*TEXT SEGMENT*.
○ ○ ○

- Born: August 11, 1897 Centerburg, Ohio, US
- Died: February 23, 1966 (aged 68) Washington, D.C., US
- Education: University of Denver (BA 1919)(MA 1921), Harvard University (Masters and PhD 1926)
- Occupations: Archaeologist, anthropologist

= Frank H. H. Roberts =

American archaeologist (1897–1966)

Frank Harold Hanna Roberts (August 11, 1897 – February 23, 1966) was an American archaeologist and anthropologist, who was the final director of the Bureau of American Ethnology of the Smithsonian Institution. He worked largely in the American West, including field research at the Lindenmeier site in Northern Colorado and Pueblo Bonito in New Mexico. A 1951 recipient of the Viking Fund Medal, he served as associate editor of the American Anthropologist from 1932 to 1944 and as assistant editor of American Antiquity from 1935 to 1950. He was a member of several scientific societies, including the American Geographical Society, Anthropological Society of Washington (president, 1936), Washington Academy of Sciences (president, 1949), American Anthropological Association (vice president, 1944), Society for American Archaeology (president, 1950), and the American Association for the Advancement of Science (vice president, 1952).
==Early life and education==
Roberts was born in Centerburg, Ohio, August 11, 1897 to Frank Hunt Hurd Roberts, a professor, and Lou Ella Roberts (née Hanna). Roberts grew up in Laramie, Wyoming, where his father taught civics and history, and Denver, Colorado, before moving to Las Vegas, New Mexico, in 1910, where his father was president of New Mexico Normal University. He studied at the University of Denver, earning a bachelor's degree in history and English (1919) and master's degree (1921) in political science. He was a reporter for the New Mexico The Las Vegas Optic until 1920. He was an assistant curator at the Colorado State Museum in 1923 and 1924 before moving to Harvard University, where he earned a second master's (1926) and PhD (1926) in Philosophy.

○ ○ ○

*TASKS TO CARRY OUT*.
[A] In the Frank H. H. Roberts biography, which organization did Roberts lead as its final director?
[B] Go on with the Frank H. H. Roberts biography, starting after its final sentence.

○ ○ ○

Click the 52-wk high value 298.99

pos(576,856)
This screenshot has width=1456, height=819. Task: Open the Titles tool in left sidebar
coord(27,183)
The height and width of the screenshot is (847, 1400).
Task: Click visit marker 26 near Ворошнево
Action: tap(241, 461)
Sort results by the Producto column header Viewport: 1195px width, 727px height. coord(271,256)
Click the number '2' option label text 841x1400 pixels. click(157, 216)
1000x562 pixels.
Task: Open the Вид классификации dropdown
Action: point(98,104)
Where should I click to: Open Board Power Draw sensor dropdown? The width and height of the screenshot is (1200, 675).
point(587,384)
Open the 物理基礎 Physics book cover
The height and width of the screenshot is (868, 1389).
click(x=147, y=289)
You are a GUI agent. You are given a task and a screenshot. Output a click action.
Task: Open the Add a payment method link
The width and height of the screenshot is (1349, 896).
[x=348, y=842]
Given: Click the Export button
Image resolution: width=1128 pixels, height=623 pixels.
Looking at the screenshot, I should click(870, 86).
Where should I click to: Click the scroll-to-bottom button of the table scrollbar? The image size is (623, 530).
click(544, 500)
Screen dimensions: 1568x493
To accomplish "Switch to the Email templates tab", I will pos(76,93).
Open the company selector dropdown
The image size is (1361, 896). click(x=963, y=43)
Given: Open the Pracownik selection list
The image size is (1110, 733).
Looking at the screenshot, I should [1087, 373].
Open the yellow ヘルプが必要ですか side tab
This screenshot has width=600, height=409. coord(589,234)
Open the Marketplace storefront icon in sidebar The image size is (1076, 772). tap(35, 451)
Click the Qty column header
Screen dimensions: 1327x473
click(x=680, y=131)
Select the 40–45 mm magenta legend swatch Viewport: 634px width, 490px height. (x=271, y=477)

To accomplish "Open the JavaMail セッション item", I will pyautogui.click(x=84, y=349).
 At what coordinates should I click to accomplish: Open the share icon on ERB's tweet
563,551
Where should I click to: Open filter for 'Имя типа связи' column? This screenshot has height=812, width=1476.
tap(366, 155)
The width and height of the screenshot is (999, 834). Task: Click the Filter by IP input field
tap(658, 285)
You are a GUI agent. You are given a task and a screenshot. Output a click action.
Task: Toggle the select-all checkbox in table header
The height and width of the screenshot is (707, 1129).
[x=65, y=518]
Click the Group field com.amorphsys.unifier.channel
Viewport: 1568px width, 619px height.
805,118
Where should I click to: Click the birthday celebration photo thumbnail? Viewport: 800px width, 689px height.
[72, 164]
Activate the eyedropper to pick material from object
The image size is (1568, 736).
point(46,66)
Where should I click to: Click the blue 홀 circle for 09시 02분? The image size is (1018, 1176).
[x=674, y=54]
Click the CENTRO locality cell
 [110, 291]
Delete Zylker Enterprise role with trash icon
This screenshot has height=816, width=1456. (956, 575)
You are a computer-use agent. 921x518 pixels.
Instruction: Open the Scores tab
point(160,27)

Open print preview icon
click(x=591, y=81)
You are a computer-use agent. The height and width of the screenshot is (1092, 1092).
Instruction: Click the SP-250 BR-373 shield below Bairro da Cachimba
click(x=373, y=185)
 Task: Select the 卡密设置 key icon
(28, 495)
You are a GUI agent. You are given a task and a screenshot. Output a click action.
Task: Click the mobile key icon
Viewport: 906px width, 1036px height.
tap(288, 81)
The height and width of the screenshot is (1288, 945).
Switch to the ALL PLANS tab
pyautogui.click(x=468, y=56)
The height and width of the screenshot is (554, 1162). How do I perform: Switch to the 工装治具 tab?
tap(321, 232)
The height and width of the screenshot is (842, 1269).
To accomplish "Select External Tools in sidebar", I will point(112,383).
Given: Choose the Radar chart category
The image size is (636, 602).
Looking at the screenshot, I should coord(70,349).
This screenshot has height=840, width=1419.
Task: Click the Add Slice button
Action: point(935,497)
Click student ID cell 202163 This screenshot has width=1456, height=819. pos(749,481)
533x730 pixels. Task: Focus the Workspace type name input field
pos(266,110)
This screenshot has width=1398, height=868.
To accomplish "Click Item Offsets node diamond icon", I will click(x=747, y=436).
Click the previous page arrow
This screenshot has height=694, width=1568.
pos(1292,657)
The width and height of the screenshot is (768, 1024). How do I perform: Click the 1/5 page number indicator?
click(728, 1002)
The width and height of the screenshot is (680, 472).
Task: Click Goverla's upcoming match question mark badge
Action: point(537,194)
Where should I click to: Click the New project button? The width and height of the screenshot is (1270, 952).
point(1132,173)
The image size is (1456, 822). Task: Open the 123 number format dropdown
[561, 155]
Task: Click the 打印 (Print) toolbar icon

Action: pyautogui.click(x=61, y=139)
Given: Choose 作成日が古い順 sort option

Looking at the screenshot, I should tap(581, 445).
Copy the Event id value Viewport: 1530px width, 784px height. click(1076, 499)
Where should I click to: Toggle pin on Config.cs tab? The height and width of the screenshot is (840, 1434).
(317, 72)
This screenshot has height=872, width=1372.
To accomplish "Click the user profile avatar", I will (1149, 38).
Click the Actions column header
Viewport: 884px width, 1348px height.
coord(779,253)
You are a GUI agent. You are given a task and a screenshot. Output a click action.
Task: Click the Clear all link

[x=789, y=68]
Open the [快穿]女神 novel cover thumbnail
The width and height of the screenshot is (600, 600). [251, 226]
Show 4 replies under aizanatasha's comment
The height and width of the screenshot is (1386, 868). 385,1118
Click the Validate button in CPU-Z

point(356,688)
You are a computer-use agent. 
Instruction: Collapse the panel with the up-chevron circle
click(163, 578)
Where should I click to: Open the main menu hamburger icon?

○ ○ ○

*RESPONSES TO THE TASKS*.
[A] The Bureau of American Ethnology of the Smithsonian Institution.

[B]
His younger brother, Henry B. Roberts, was also an archaeologist.

==Career==
===1921-1933===
During these years, Roberts was focused on basket makers and pueblo sites in the Southwest region of the USA. His "first fieldwork experience was in the Piedra-Pagosa region of the Upper San Juan River Basin in southwestern Colorado" and instructor at the University of Denver while also working as the assistant curator at the State Historical and Natural History Society of Colorado. He transferred to Harvard for his PhD, writing his dissertation based on his participation in a National Geographic Society expedition in 1926 to Pueblo Bonito under the direction of archaeologist Neil Judd. In 1926 Roberts joined the Bureau of American Ethnology (BAE) at the Smithsonian Institution where he served until 1944.
===1934-1944===
Roberts' focus during this decade was on Paleo-Indian sites when in 1934 he visited the Lindenmeier site in Northern Colorado, "where Folsom points had been found" ... Roberts became the foremost Paleoindian scholar during this period.". He coined the term "Paleo-Indian" in a 1940 article entitled "Developments in the Problem of the North American Paleo-Indian."
===1945-1966===
These were his administrative years, working with the U.S. government to organize the River Basin Surveys program, "one of the largest and most successful single archaeological efforts ever undertaken" by the US. He remained involved in this project as it was his "chief interest for the remainder of his life."
==Works==
- Doctoral dissertation: The Ceramic Sequence in the Chaco Canyon, New Mexico, and its Relation to the Cultures of the San Juan Basin
- Smithsonian Institution holds 3,100 photographs of the Frank H. H. Roberts Jr. collection mostly from the Pueblo period sites that he excavated in Colorado, Arizona and New Mexico.
- "Developments in the Problem of the North American Paleo-Indian" in "Essays in Historical Anthropology of North America" Smithsonian Miscellaneous Collections, Vol. 100, (1940), pp. 51-116.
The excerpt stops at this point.